* THE PROBLEM: When you have gone through the records, report how many lines include "Toggle", giving the number and nothing more.

* Records from a data collection:
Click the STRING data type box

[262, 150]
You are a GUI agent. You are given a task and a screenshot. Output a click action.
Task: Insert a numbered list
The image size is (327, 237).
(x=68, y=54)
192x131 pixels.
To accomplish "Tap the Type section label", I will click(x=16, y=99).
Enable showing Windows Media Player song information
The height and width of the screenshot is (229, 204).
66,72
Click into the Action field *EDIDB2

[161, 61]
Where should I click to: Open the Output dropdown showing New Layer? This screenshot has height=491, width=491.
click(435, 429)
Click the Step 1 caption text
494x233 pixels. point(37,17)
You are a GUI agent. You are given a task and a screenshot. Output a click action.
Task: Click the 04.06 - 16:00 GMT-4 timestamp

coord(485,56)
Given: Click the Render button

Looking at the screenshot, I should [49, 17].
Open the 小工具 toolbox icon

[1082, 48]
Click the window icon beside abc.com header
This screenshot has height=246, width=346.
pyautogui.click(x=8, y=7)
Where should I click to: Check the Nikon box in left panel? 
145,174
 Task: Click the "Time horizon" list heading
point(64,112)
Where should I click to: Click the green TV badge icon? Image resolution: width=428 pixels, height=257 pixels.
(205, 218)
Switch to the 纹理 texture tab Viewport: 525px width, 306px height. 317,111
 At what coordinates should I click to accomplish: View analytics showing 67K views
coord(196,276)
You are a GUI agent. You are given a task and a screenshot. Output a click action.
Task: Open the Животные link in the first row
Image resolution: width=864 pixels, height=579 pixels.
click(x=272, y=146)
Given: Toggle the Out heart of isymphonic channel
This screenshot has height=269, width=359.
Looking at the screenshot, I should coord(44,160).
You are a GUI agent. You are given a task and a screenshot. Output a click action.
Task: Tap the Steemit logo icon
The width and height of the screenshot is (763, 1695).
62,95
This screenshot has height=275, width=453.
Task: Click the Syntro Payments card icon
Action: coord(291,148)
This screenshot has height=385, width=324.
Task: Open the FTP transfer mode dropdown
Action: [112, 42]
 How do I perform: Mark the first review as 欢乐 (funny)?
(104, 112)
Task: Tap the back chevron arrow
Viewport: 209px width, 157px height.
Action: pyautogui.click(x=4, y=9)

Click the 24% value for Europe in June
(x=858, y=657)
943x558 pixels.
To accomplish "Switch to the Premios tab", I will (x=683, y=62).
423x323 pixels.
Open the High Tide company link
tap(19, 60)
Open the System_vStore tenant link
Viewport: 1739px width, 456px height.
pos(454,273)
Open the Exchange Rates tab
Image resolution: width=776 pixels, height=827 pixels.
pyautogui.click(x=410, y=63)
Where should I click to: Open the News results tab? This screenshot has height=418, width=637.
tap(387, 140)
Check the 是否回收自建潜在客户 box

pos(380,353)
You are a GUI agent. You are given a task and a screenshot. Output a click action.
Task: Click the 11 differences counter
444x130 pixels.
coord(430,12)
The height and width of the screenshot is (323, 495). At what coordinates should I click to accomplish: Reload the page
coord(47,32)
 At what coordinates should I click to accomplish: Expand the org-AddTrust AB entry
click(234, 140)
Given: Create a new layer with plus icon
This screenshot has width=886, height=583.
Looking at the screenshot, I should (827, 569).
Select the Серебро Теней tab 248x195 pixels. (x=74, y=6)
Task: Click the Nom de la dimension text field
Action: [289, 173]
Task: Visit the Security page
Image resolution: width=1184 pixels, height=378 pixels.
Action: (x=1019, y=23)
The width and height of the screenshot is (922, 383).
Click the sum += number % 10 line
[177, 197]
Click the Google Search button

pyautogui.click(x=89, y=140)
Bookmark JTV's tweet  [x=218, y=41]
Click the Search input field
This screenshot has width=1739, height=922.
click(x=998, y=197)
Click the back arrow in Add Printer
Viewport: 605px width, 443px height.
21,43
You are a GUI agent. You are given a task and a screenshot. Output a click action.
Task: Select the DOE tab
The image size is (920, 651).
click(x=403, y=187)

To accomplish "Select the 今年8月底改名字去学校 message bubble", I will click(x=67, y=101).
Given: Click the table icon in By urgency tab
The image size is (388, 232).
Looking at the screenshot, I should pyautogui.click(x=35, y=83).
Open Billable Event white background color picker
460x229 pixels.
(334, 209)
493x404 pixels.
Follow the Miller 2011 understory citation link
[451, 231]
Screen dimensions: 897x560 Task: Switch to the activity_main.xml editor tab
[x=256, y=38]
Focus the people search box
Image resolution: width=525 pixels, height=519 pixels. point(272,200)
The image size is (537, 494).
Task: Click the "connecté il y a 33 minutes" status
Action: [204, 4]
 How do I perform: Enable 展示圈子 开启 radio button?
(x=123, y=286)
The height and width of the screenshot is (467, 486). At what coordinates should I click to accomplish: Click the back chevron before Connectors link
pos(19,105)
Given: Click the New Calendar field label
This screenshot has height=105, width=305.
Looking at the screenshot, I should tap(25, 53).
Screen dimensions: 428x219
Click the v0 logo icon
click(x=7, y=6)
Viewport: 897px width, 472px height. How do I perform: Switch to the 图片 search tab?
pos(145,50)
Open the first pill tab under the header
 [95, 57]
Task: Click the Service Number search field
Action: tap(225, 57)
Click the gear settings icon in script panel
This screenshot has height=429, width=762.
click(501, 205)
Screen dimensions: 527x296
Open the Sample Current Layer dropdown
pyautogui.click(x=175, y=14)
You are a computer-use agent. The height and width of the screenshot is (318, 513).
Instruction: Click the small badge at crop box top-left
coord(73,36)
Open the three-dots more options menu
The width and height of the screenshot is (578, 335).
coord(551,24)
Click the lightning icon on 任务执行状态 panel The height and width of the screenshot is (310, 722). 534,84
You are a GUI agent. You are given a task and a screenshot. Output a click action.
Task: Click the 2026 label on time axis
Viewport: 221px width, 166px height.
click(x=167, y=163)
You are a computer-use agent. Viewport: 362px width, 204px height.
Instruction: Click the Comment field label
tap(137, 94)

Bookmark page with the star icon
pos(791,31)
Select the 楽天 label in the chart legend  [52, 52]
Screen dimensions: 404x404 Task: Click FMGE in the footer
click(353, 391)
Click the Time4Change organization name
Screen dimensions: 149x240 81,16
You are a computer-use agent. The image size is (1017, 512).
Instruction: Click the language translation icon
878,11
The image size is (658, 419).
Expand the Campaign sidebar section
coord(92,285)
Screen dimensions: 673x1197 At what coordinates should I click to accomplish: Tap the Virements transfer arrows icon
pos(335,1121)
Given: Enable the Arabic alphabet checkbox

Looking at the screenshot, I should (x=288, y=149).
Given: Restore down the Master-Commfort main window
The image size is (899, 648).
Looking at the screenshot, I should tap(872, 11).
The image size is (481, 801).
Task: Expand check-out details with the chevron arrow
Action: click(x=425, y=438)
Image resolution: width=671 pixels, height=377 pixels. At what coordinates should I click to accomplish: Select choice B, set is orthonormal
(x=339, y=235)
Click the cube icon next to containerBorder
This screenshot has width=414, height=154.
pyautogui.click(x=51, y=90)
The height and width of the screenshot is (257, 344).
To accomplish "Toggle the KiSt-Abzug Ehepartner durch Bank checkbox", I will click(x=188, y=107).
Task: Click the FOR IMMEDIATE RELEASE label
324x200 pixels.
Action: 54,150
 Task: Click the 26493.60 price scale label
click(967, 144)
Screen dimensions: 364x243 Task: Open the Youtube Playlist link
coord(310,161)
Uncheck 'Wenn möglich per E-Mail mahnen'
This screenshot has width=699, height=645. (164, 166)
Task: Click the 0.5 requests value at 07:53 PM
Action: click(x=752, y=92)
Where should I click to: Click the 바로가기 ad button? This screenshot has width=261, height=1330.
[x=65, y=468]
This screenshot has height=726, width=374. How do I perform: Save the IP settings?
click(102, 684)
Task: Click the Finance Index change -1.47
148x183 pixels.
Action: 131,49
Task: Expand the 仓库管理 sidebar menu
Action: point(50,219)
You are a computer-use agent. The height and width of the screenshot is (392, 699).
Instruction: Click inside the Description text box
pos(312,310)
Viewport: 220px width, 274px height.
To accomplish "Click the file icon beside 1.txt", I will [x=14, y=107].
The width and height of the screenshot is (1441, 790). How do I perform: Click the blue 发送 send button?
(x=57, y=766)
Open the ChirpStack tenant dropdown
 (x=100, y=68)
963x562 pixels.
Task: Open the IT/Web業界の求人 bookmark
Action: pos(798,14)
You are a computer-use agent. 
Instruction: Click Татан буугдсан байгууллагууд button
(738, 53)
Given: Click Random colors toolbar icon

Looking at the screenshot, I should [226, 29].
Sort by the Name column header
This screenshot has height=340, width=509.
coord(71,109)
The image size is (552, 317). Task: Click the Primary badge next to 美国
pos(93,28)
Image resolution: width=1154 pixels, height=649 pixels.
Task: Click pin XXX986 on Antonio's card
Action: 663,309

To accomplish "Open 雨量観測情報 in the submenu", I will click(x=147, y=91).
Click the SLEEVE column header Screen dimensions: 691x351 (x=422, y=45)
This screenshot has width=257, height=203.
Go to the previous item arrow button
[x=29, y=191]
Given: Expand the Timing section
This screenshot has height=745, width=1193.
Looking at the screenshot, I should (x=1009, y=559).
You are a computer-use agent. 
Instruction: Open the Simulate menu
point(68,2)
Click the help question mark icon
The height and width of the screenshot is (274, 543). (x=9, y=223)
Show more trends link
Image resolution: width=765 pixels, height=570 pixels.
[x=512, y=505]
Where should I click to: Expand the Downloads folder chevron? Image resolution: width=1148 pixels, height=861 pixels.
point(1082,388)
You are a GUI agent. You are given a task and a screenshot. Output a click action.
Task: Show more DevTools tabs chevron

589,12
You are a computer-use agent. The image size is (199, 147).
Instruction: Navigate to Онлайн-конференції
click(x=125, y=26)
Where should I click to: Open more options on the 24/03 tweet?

* ANSWER SPACE: 2